Retype the lines of the data below, from the line with "Task: Click the vertical scrollbar thumb" to the line with "Looking at the screenshot, I should pos(1327,311).", keeping every character as it appears.

========================================================================

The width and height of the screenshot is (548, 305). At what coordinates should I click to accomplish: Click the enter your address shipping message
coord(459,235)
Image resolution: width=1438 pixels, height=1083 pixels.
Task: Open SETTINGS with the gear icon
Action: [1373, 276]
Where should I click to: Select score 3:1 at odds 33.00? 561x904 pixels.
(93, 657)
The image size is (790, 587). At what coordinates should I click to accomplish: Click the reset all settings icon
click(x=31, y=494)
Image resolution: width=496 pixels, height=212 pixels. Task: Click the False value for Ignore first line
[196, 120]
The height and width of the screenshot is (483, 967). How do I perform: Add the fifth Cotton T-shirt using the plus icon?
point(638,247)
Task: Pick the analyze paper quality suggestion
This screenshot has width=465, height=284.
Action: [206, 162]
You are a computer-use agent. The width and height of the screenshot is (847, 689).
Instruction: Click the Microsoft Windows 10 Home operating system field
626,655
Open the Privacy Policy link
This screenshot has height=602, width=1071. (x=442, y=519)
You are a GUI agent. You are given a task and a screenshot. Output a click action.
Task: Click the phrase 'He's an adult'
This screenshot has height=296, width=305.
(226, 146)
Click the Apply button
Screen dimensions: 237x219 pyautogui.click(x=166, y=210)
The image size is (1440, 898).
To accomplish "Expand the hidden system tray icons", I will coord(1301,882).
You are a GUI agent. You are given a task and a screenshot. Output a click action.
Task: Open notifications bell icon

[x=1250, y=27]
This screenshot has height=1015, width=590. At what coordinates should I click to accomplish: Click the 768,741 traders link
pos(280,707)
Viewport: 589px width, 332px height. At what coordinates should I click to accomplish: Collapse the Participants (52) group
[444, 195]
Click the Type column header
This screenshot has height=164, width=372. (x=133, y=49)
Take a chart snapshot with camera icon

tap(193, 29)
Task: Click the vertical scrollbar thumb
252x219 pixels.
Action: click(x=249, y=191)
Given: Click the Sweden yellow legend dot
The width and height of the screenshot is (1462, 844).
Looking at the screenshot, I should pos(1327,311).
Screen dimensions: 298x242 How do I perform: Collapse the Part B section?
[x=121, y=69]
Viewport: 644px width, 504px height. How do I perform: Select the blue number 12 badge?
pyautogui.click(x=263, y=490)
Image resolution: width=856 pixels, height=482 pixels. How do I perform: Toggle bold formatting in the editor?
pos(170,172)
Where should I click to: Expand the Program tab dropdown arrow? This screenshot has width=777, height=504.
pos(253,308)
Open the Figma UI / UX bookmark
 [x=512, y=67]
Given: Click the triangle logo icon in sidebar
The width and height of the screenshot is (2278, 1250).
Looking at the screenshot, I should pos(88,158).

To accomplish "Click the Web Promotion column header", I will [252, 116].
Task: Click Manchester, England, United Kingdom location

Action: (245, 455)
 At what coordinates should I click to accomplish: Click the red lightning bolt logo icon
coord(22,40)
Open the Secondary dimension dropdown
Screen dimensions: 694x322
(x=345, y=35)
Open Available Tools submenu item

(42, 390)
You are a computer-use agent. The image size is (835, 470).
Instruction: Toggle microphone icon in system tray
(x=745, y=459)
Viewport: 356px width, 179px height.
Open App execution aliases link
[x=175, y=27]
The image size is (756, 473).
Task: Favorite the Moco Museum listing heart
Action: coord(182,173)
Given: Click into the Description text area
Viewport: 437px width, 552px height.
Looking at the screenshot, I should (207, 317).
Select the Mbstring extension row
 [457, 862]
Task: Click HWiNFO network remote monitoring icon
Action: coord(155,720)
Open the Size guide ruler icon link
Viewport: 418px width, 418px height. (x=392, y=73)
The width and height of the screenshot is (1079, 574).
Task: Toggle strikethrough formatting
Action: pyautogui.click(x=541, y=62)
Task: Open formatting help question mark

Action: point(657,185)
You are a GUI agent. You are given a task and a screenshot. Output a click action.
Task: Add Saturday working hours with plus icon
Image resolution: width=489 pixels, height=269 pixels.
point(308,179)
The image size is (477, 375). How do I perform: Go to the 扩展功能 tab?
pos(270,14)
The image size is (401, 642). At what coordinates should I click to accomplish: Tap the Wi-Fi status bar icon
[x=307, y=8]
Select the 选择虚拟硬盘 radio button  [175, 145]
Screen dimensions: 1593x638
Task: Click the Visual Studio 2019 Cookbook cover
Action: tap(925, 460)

========================================================================

## Answer for this exercise
Task: Click the vertical scrollbar thumb
252x219 pixels.
Action: click(x=249, y=191)
Given: Click the Sweden yellow legend dot
The width and height of the screenshot is (1462, 844).
Looking at the screenshot, I should pos(1327,311).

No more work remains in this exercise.